Не один и не два раза спрашивал, да все думалось, вдруг скажет другое, вспомнит что-нибудь еще о Рыжем.
— Видел, да поговорить не пришлось.
— Так совсем ничего и не сказали друг другу?
— Совсем. Он молчаливым стал, будто клад нашел и сказать не хочет. А потом попал в контрразведку. Говорят, его там здорово били.
— А Мишку Лукина видел?
— Нет.
— А Ивана Алексеева?
— Тоже нет. Про Вену Уткина слышал — в Сибирь угнали. Геппа, говорил уже, расстреляли…
Ветер раздувает костер. Летят золотыми пчелами искры. Погибли друзья и Рыжий — забубенная голова. Ах, Рыжик… Впрочем, он из тех, кто входы и выходы знает. Может, уцелел?

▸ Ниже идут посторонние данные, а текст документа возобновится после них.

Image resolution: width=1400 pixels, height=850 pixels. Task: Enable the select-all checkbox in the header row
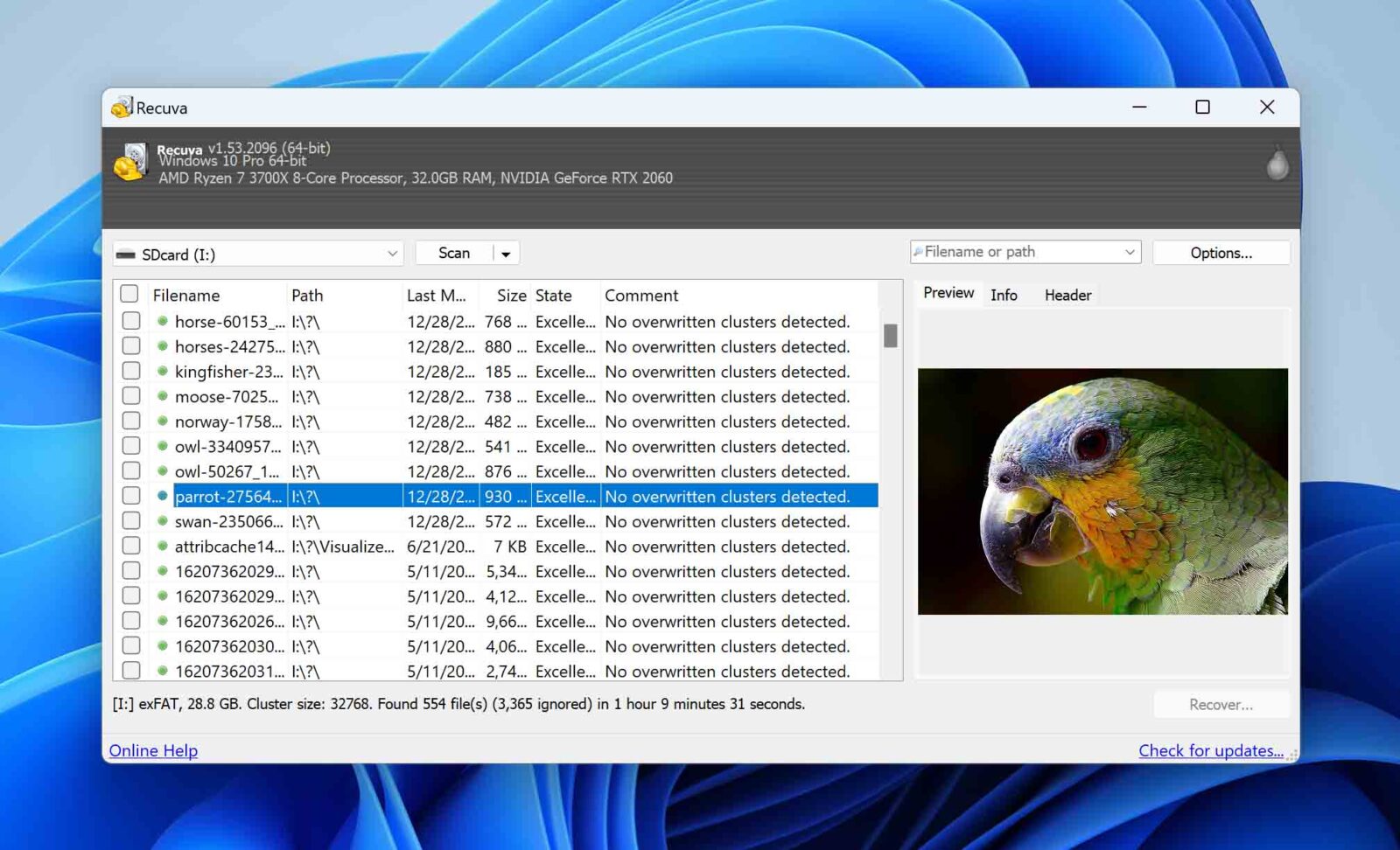tap(129, 295)

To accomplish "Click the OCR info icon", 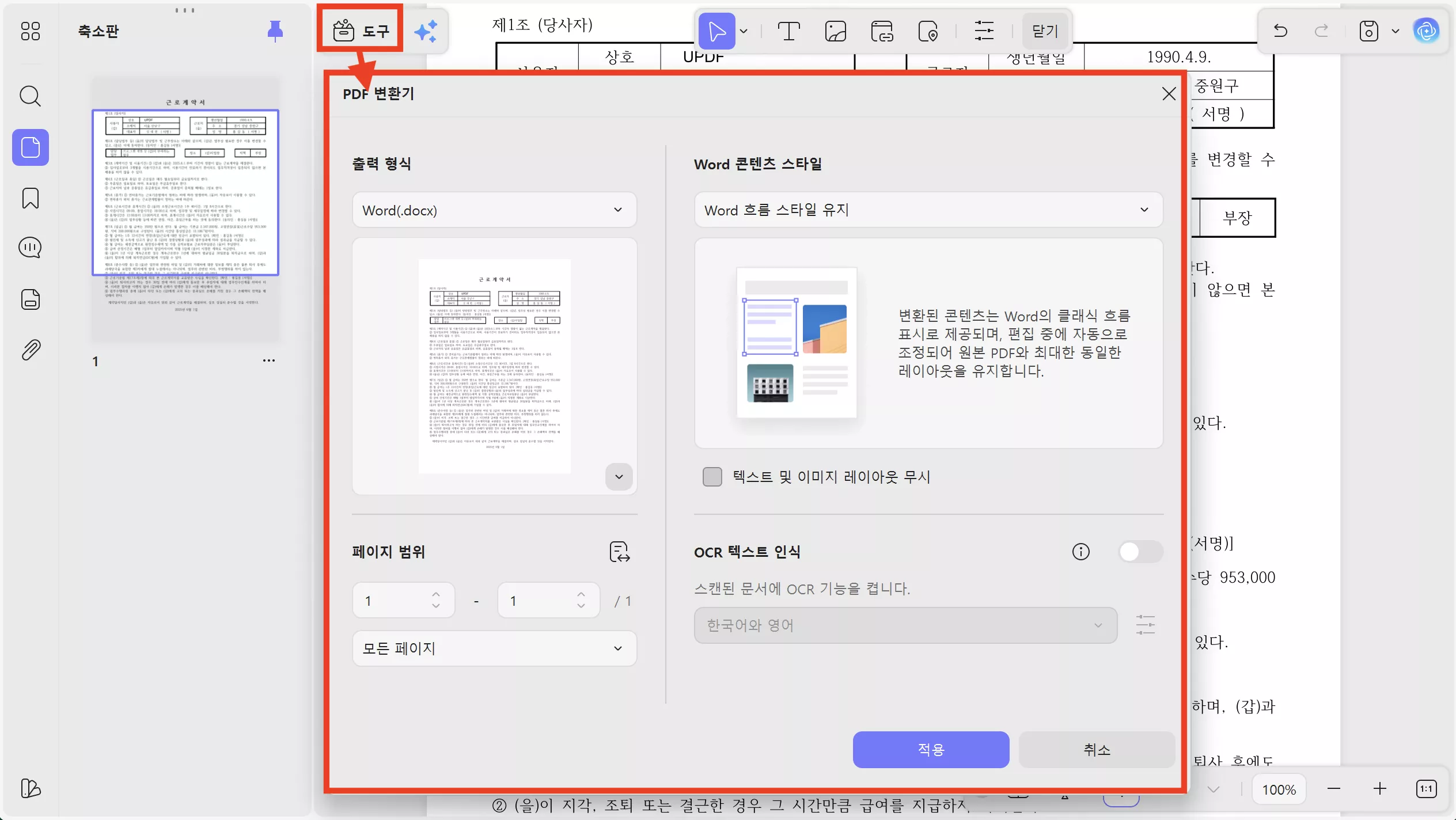I will pos(1080,552).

— Почти всех, кто с Теплоуховым был, взяли.
Иван Васильевич Теплоухов незадолго перед отступлением вернулся в город. За десять лет его успели забыть. Накануне отхода на заседании комитета партии и ревкома ему предложили остаться в тылу и наладить подпольную работу.
Вскоре в Уреньге, в Демидовке, Ветлуге, Закаменке возникли молодежные десятки.
Работа в технической управе держала Теплоухова в курсе событий. Там он познакомился с Екатериной Дмитриевной Араловец, старшей сестрой Аркадия. Он не ошибся в выборе. Когда потребовались паспорта, она достала чистые бланки.
После взятия Уфы Красной Армией Теплоухов поставил задачу — задержать эвакуацию завода. Собирали оружие. Часть его уренгинский десяток Зуева укрыл в лесу за старым кладбищем.